Tapering for a race can ensure your potential is shown on the day it matters. It allows all your preparation to come to a head and the progress you have made to deliver your best performance. A taper can last a varied amount of time depending on many factors. The race distance, race importance and training in build up can all dictate how long your taper period might last. Typically they will last between 7 and 14 days.

Many athletes employ a similar strategy to their taper as their rest or deload week. It is important to acknowledge that a taper and deload are different. While they share some similarities the end goal is going to be different.

How a taper works.

A taper is when the body overcompensates for a short period of time, allowing you to maximise your capacity for heightened level of performance. We create this compensation by applying stress over time and allowing the body adapt. Increasing stress will lead to an accumulation of fatigue. If we rapidly reduce volume from our regular training then we avoid the build up of fatigue. The process of adaptation can lag in timescale and your body continues to upregulate function to meet increasing demands.

Tapers allow you produce best performances

Taper Vs. deload

The mechanism of both are the same. You are trying to elicit supercompensation. With the taper you are trying to promote performance. With a deload you are trying to promote freshness. A deload is followed by another block of progressive training whereas a taper is followed by an event. The event may then be followed by a period of rest. There is a relative end point to a taper whereas a deload is more like a midpoint in a training plan. This subtly changes how you carry things out.

How to taper

Similar to a deload, a taper requires a reduction in training volume. Where they differ is in the changes to training frequency and intensity. Frequency should be greater than that of a deload and only decreases in the later stage of the taper. This is important to maintain familiarity and physiological capacity. This is particularly important in technical disciplines like swimming or weightlifting.

Training intensity must remain in high order to sustain level of ability and pacing. A reduction in intensity is likely to result in a loss of feel and awareness of race pace. In addition mechanisms at high intensity efforts begin to diminish quite quickly so they must remain in the taper phase so that there is no loss in capacity.

> [Given information]:
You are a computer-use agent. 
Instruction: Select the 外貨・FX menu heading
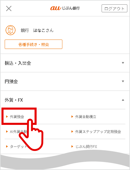(x=14, y=100)
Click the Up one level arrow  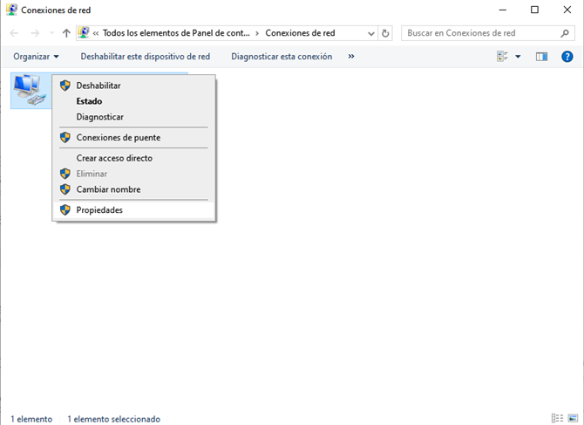[66, 33]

> [Exercise tasks]:
1. Answer these questions from the passage on race tapering, one line each, marked (a), (b), (c):
(a) How long does a taper typically last?
(b) What follows a deload?
(c) Which two technical disciplines are named as ones where maintaining training frequency is particularly important?
2. State whether each statement agrees with the passage on race tapering, answering yes or no and quoting the words that decide it:
(a) A taper and a deload work by the same mechanism.
(b) Training intensity should be reduced during a taper.
(c) Training frequency during a taper should be lower than during a deload.
3. Continue the passage on race tapering from the point where it stops.

> [Answers by task]:
1.
(a) Between 7 and 14 days.
(b) Another block of progressive training.
(c) Swimming and weightlifting.

2.
(a) Yes: "The mechanism of both are the same."
(b) No: "Training intensity must remain in high order to sustain level of ability and pacing."
(c) No: "Frequency should be greater than that of a deload"

3.
Some short intense sessions late in a taper allow maintain familiarity with race pace

Volume must be reduced in the form of durations. One could train regularly at race pace but it would be for significantly shorter durations. A marathon runner may use intervals of 20mins at race pace as opposed to hour long runs for example. The time spent at intensity is significantly reduced.

How does a successful taper work

When you have progressively trained for months prior to your event you build a certain level of fatigue resistance and resilience. This is the concept of building capacity. This allows you to cope with greater amounts of training as your plan progresses. If you train within your capacity then fatigue will not accumulate to the same extent. You can easily recover and manage the stress. This allows you to stay topped up on performance without taxing the body. If you have not progressively built capacity beforehand then it is difficult to taper. The best taper will see a reduction in volume to stay within capacity but the frequency and intensity will still remain high but manageable.

How should your taper look

Your taper should be dictated by the event itself and your prior training. Longer distance events may require more aerobic capacity which can be sustained for longer periods. A taper phase can be quite long as a result. Shorter maximal events rely more on neuromuscular and anaerobic capabilities. These have a short lifespan so tapers for these events should be shorter in length.

The amount of training you have completed in build up to the taper will also dictate how it is structured. If your average training week is 16hrs of training then a taper week may be 8hrs. By comparison if your average week is 8 hours of training then your taper may only be 4 hours of training. The key is to have a significant reduction in volume.

Tapers, just like overall training should be progressive in nature. They should also be relatively linear. This means over the course of a taper you gradually reduce the duration of sessions. The change is not sudden but rather a ramp down towards competition.

Focus on what’s important.

Fretting over a taper is not beneficial. The training leading up to an event is important and that’s when the fitness is built. Races will not be made in a taper phase but they can certainly be broken. Tapers are about being smart and reasonable. It is not the time to chase last minute progress. It is the time to turn hard work, “Money in the bank” into reality. Less is more during a taper. You simply want to make sure performance is maintained and no fatigue is accumulated.

When the training has been done well in advance, you should have confidence that sessions can be much shorter and extra rest is key

Extra toppings

In addition to changes in training volume you may want to employ a few performance boosting strategies in the taper phase. The simple strategies are the ones to focus on as it’s not the time for any complex rituals.

Sleep is important, but sleeping patterns should be similar to your regular routine. A common mistake is to go to bed earlier and get more sleep in the days leading up. This is more likely to disturb your sleep pattern than help. Just avoid late nights and irregular patterns or sleep environments.

Nutrition is very important in the week leading up to competition. This is especially true where pre race weigh ins may occur. Generally you need to ensure that your glycogen stores are full and you are optimally hydrated. Don’t experiment with new or problematic foods in this period. Keep it simple and lean towards increasing carbohydrate intake in the final stages of the phase. Monitor hydration and don’t over do it, just avoid any major nutrition disasters rather than trying to live the perfect life in the final days. Some supplements may improve performance on race day but ensure they are things you have tested out of competition so you know you can tolerate them.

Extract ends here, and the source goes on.